Hi, elves (people who work on ELF)!
Motivated by a recent rant from Linus Torvalds on shared objects' performance
issues and a previous post about CPython 1.3x speedup with
-fno-semantic-interposition 1.3x, I have thought about an ELF world with
STB_GLOBAL variant of -Bsymbolic-functions by default recently and filed some
GCC/binutils feature requests.
https://gcc.gnu.org/bugzilla/show_bug.cgi?id=98112
-fno-direct-access-access-external-data for -fno-pic
https://gcc.gnu.org/bugzilla/show_bug.cgi?id=100593 -fno-pic: Use GOT to take
address of an external default visibility function
https://gcc.gnu.org/bugzilla/show_bug.cgi?id=100618
-fsemantic-interposition=variable
https://sourceware.org/bugzilla/show_bug.cgi?id=27871 ld: Add
-Bsymbolic-global-functions which only applies to STB_GLOBAL STT_FUNC
Pending patch: remove HAVE_LD_PIE_COPYRELOC:
https://gcc.gnu.org/pipermail/gcc-patches/2021-May/570139.html
I have written down my thoughts and a plan. I'll hereby humbly refer you to
https://maskray.me/blog/2021-05-16-elf-interposition-and-bsymbolic#the-last-alliance-of-elf-and-men
For your convenience, I have attached the paragraph.
I think distributions should default to a function-only variant of
`-fno-semantic-interposition` and (in the long term) a `STB_GLOBAL` variant of
`-Wl,-Bsymbolic-functions`, bringing back the lost performance for decades.
I wish that distributions default to a function-only variant of
-fno-semantic-interposition and (in the long term) a STB_GLOBAL variant of
-Wl,-Bsymbolic-functions, bringing back the lost performance for decades. macOS
(Mach-O), Windows (PE-COFF), and Solaris (ELF) direct bindings have set up
precedent so there is a good chance that most pieces of portable software are
already in a good state.
However, there is still some amount of work needed to annotate software which
cannot be built with -fsemantic-interposition=variable or
-Wl,-Bsymbolic-global-functions. Distributions have to put into resources. In
return, I estimate that many pieces of software may be 5% to 20% faster
(CPython is 1.3x faster) and a few percentage smaller in size.
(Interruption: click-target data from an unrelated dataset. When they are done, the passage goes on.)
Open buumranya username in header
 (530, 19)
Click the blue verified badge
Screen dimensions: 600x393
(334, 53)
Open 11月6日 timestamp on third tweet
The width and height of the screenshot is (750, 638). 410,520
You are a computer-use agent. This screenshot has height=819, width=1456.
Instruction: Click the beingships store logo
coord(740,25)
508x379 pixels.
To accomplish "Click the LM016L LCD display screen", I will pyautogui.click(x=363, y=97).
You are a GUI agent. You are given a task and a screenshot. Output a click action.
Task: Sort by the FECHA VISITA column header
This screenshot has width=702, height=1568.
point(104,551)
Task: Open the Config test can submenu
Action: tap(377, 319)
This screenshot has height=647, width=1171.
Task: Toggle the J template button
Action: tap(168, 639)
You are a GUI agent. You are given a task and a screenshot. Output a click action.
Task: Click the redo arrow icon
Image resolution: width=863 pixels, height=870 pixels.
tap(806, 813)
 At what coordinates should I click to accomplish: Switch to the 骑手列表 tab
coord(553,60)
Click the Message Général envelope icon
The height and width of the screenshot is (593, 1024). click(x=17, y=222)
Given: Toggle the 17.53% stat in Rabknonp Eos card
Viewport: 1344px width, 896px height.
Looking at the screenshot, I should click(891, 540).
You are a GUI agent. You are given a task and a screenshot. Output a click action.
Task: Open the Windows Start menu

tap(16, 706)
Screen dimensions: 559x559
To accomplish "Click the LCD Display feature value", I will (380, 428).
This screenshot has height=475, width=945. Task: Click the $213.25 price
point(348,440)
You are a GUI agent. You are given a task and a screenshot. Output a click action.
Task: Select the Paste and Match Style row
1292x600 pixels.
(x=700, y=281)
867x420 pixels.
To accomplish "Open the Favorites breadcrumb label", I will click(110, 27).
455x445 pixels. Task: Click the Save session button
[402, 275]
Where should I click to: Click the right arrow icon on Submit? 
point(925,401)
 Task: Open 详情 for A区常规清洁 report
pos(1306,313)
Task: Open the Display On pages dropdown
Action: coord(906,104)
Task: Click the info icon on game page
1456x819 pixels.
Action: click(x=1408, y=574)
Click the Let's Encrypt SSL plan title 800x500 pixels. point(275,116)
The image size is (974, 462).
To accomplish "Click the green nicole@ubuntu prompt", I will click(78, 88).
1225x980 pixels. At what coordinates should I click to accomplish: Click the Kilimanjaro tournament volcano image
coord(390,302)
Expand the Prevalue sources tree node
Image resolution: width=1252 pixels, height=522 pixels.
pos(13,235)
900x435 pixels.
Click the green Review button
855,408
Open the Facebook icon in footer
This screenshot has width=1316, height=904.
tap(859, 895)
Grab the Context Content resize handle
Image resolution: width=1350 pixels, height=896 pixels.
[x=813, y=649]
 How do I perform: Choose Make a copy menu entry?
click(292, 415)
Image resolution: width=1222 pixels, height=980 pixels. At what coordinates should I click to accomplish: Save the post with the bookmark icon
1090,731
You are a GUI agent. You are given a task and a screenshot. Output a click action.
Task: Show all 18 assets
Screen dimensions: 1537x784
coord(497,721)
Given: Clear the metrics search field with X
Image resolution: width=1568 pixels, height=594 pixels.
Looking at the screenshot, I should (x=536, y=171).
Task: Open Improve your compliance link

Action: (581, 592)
There is a trade-off and the downside is that LD_PRELOAD replacing a function
definition in a shared object will be a non-default choice. The users can build
the software by themselves. (Note: malloc replacement/fakeroot are still
supported).
We need an option (say, -fsemantic-interposition=variable) to disable
interposition for functions but enable interposition for variables, because we
want to be compatible with copy relocations, which will require years to fix.
GCC feature request: PR100618.
We may need a configure-time option for default
-fsemantic-interposition=variable, like GCC's --enable-default-pie.
We need a -Bsymbolic-functions variant which only applies to STB_GLOBAL symbols
(i.e. STB_WEAK symbols are excluded). {-Bsymbolic-global-functions}
We need a linker option to cancel default -Bsymbolic-global-functions. I have
added -Bno-symbolic to GNU ld and gold (binutils 2.37; PR27834) and ld.lld 13.
(From Peter Smith) The linker can introduce a debugging option for executables
to catch accidental interposition, say, --warn-interposition: "Warning symbol S
of type STT_FUNC is defined in executable A and shared objects B and C, using
definition in A."
GCC -fno-pic should be fixed to use GOT to take the address of an external
default visibility function. PR100593. {-fno-pic_got}